Collected data:

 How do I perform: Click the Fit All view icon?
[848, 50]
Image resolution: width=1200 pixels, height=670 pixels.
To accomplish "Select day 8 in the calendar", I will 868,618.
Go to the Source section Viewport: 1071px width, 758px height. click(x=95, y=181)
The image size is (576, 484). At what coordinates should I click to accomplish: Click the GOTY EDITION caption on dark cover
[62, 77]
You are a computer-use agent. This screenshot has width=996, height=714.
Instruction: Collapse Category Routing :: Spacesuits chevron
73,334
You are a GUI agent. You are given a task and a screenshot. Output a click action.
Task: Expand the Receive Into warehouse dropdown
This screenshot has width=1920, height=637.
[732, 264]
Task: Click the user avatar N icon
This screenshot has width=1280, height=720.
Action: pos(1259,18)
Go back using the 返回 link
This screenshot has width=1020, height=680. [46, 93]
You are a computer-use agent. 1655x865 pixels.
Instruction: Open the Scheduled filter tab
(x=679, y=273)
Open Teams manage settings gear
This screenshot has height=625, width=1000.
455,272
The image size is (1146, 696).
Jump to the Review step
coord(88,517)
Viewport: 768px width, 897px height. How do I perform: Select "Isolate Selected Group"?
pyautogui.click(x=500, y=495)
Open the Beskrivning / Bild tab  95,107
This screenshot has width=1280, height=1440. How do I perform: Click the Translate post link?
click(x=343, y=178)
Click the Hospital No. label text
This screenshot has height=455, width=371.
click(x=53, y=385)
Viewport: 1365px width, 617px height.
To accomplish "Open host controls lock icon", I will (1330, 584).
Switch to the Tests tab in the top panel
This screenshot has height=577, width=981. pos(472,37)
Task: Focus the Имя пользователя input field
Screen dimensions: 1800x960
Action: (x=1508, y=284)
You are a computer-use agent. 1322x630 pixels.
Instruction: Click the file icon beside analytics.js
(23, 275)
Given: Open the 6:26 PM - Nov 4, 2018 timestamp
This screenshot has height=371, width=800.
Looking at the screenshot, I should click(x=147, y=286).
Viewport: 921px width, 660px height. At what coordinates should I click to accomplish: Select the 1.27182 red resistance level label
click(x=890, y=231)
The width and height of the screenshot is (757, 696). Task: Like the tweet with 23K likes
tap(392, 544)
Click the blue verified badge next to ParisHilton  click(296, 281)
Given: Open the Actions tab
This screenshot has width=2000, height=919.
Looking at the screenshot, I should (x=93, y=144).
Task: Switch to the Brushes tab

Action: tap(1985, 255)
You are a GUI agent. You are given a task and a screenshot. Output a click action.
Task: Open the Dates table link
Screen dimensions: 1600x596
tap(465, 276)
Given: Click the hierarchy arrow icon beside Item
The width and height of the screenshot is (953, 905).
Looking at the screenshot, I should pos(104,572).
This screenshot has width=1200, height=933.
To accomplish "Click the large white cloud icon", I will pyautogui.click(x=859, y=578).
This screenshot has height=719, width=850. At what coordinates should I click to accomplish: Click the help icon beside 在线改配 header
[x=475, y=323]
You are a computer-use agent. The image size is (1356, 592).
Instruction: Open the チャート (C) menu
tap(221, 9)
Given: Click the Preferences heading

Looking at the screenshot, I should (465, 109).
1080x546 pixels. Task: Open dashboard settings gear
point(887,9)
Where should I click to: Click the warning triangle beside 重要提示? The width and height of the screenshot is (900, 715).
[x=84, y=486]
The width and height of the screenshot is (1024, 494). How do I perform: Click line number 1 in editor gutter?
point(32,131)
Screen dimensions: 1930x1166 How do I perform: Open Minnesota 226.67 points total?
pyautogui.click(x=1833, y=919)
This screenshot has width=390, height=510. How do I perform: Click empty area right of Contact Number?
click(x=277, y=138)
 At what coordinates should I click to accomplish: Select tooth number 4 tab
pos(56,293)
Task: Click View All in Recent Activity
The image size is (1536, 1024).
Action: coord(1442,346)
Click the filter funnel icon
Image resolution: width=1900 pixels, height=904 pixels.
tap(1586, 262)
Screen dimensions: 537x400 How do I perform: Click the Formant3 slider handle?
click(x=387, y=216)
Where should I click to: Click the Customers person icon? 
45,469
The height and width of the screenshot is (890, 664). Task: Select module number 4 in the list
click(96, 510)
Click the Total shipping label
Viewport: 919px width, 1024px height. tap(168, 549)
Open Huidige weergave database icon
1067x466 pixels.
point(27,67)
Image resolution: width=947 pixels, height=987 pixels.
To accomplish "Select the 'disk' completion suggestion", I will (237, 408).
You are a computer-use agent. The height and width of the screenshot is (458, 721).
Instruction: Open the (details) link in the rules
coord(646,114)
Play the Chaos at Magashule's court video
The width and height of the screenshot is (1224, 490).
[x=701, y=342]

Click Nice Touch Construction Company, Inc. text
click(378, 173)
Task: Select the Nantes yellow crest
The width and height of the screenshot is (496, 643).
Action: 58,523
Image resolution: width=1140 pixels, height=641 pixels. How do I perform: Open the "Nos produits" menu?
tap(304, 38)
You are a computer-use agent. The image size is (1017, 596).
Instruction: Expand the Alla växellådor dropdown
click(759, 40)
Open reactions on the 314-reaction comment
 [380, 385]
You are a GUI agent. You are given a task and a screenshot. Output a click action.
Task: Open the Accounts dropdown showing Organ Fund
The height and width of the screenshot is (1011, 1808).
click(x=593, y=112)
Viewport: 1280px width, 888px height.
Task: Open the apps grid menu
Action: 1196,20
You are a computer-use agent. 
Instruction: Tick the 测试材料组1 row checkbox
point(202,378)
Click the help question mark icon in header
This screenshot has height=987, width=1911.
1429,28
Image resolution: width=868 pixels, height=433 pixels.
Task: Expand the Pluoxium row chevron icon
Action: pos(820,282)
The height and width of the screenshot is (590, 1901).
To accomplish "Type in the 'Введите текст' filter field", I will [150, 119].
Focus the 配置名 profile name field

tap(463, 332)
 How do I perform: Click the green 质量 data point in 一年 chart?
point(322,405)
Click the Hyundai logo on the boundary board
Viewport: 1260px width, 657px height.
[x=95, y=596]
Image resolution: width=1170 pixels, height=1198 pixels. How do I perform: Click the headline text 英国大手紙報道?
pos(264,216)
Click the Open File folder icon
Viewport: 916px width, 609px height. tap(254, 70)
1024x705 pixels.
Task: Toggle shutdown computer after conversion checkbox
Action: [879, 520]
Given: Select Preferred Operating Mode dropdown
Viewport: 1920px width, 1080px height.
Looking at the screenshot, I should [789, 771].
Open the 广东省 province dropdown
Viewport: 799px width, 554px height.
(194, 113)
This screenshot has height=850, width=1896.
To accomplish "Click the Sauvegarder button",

Exercise description.
Restate the records above word for word.

Task response.
 How do I perform: Click the Fit All view icon?
[848, 50]
Image resolution: width=1200 pixels, height=670 pixels.
To accomplish "Select day 8 in the calendar", I will 868,618.
Go to the Source section Viewport: 1071px width, 758px height. click(x=95, y=181)
The image size is (576, 484). At what coordinates should I click to accomplish: Click the GOTY EDITION caption on dark cover
[62, 77]
You are a computer-use agent. This screenshot has width=996, height=714.
Instruction: Collapse Category Routing :: Spacesuits chevron
73,334
You are a GUI agent. You are given a task and a screenshot. Output a click action.
Task: Expand the Receive Into warehouse dropdown
This screenshot has width=1920, height=637.
[732, 264]
Task: Click the user avatar N icon
This screenshot has width=1280, height=720.
Action: pos(1259,18)
Go back using the 返回 link
This screenshot has width=1020, height=680. [46, 93]
You are a computer-use agent. 1655x865 pixels.
Instruction: Open the Scheduled filter tab
(x=679, y=273)
Open Teams manage settings gear
This screenshot has height=625, width=1000.
455,272
The image size is (1146, 696).
Jump to the Review step
coord(88,517)
Viewport: 768px width, 897px height. How do I perform: Select "Isolate Selected Group"?
pyautogui.click(x=500, y=495)
Open the Beskrivning / Bild tab  95,107
This screenshot has width=1280, height=1440. How do I perform: Click the Translate post link?
click(x=343, y=178)
Click the Hospital No. label text
This screenshot has height=455, width=371.
click(x=53, y=385)
Viewport: 1365px width, 617px height.
To accomplish "Open host controls lock icon", I will (1330, 584).
Switch to the Tests tab in the top panel
This screenshot has height=577, width=981. pos(472,37)
Task: Focus the Имя пользователя input field
Screen dimensions: 1800x960
Action: (x=1508, y=284)
You are a computer-use agent. 1322x630 pixels.
Instruction: Click the file icon beside analytics.js
(23, 275)
Given: Open the 6:26 PM - Nov 4, 2018 timestamp
This screenshot has height=371, width=800.
Looking at the screenshot, I should click(x=147, y=286).
Viewport: 921px width, 660px height. At what coordinates should I click to accomplish: Select the 1.27182 red resistance level label
click(x=890, y=231)
The width and height of the screenshot is (757, 696). Task: Like the tweet with 23K likes
tap(392, 544)
Click the blue verified badge next to ParisHilton  click(296, 281)
Given: Open the Actions tab
This screenshot has width=2000, height=919.
Looking at the screenshot, I should (x=93, y=144).
Task: Switch to the Brushes tab

Action: tap(1985, 255)
You are a GUI agent. You are given a task and a screenshot. Output a click action.
Task: Open the Dates table link
Screen dimensions: 1600x596
tap(465, 276)
Given: Click the hierarchy arrow icon beside Item
The width and height of the screenshot is (953, 905).
Looking at the screenshot, I should pos(104,572).
This screenshot has width=1200, height=933.
To accomplish "Click the large white cloud icon", I will pyautogui.click(x=859, y=578).
This screenshot has height=719, width=850. At what coordinates should I click to accomplish: Click the help icon beside 在线改配 header
[x=475, y=323]
You are a computer-use agent. The image size is (1356, 592).
Instruction: Open the チャート (C) menu
tap(221, 9)
Given: Click the Preferences heading

Looking at the screenshot, I should (465, 109).
1080x546 pixels. Task: Open dashboard settings gear
point(887,9)
Where should I click to: Click the warning triangle beside 重要提示? The width and height of the screenshot is (900, 715).
[x=84, y=486]
The width and height of the screenshot is (1024, 494). How do I perform: Click line number 1 in editor gutter?
point(32,131)
Screen dimensions: 1930x1166 How do I perform: Open Minnesota 226.67 points total?
pyautogui.click(x=1833, y=919)
This screenshot has width=390, height=510. How do I perform: Click empty area right of Contact Number?
click(x=277, y=138)
 At what coordinates should I click to accomplish: Select tooth number 4 tab
pos(56,293)
Task: Click View All in Recent Activity
The image size is (1536, 1024).
Action: coord(1442,346)
Click the filter funnel icon
Image resolution: width=1900 pixels, height=904 pixels.
tap(1586, 262)
Screen dimensions: 537x400 How do I perform: Click the Formant3 slider handle?
click(x=387, y=216)
Where should I click to: Click the Customers person icon? 
45,469
The height and width of the screenshot is (890, 664). Task: Select module number 4 in the list
click(96, 510)
Click the Total shipping label
Viewport: 919px width, 1024px height. tap(168, 549)
Open Huidige weergave database icon
1067x466 pixels.
point(27,67)
Image resolution: width=947 pixels, height=987 pixels.
To accomplish "Select the 'disk' completion suggestion", I will (237, 408).
You are a computer-use agent. The height and width of the screenshot is (458, 721).
Instruction: Open the (details) link in the rules
coord(646,114)
Play the Chaos at Magashule's court video
The width and height of the screenshot is (1224, 490).
[x=701, y=342]

Click Nice Touch Construction Company, Inc. text
click(378, 173)
Task: Select the Nantes yellow crest
The width and height of the screenshot is (496, 643).
Action: 58,523
Image resolution: width=1140 pixels, height=641 pixels. How do I perform: Open the "Nos produits" menu?
tap(304, 38)
You are a computer-use agent. The image size is (1017, 596).
Instruction: Expand the Alla växellådor dropdown
click(759, 40)
Open reactions on the 314-reaction comment
 [380, 385]
You are a GUI agent. You are given a task and a screenshot. Output a click action.
Task: Open the Accounts dropdown showing Organ Fund
The height and width of the screenshot is (1011, 1808).
click(x=593, y=112)
Viewport: 1280px width, 888px height.
Task: Open the apps grid menu
Action: 1196,20
You are a computer-use agent. 
Instruction: Tick the 测试材料组1 row checkbox
point(202,378)
Click the help question mark icon in header
This screenshot has height=987, width=1911.
1429,28
Image resolution: width=868 pixels, height=433 pixels.
Task: Expand the Pluoxium row chevron icon
Action: pos(820,282)
The height and width of the screenshot is (590, 1901).
To accomplish "Type in the 'Введите текст' filter field", I will [150, 119].
Focus the 配置名 profile name field

tap(463, 332)
 How do I perform: Click the green 质量 data point in 一年 chart?
point(322,405)
Click the Hyundai logo on the boundary board
Viewport: 1260px width, 657px height.
[x=95, y=596]
Image resolution: width=1170 pixels, height=1198 pixels. How do I perform: Click the headline text 英国大手紙報道?
pos(264,216)
Click the Open File folder icon
Viewport: 916px width, 609px height. tap(254, 70)
1024x705 pixels.
Task: Toggle shutdown computer after conversion checkbox
Action: [879, 520]
Given: Select Preferred Operating Mode dropdown
Viewport: 1920px width, 1080px height.
Looking at the screenshot, I should [789, 771].
Open the 广东省 province dropdown
Viewport: 799px width, 554px height.
(194, 113)
This screenshot has height=850, width=1896.
To accomplish "Click the Sauvegarder button",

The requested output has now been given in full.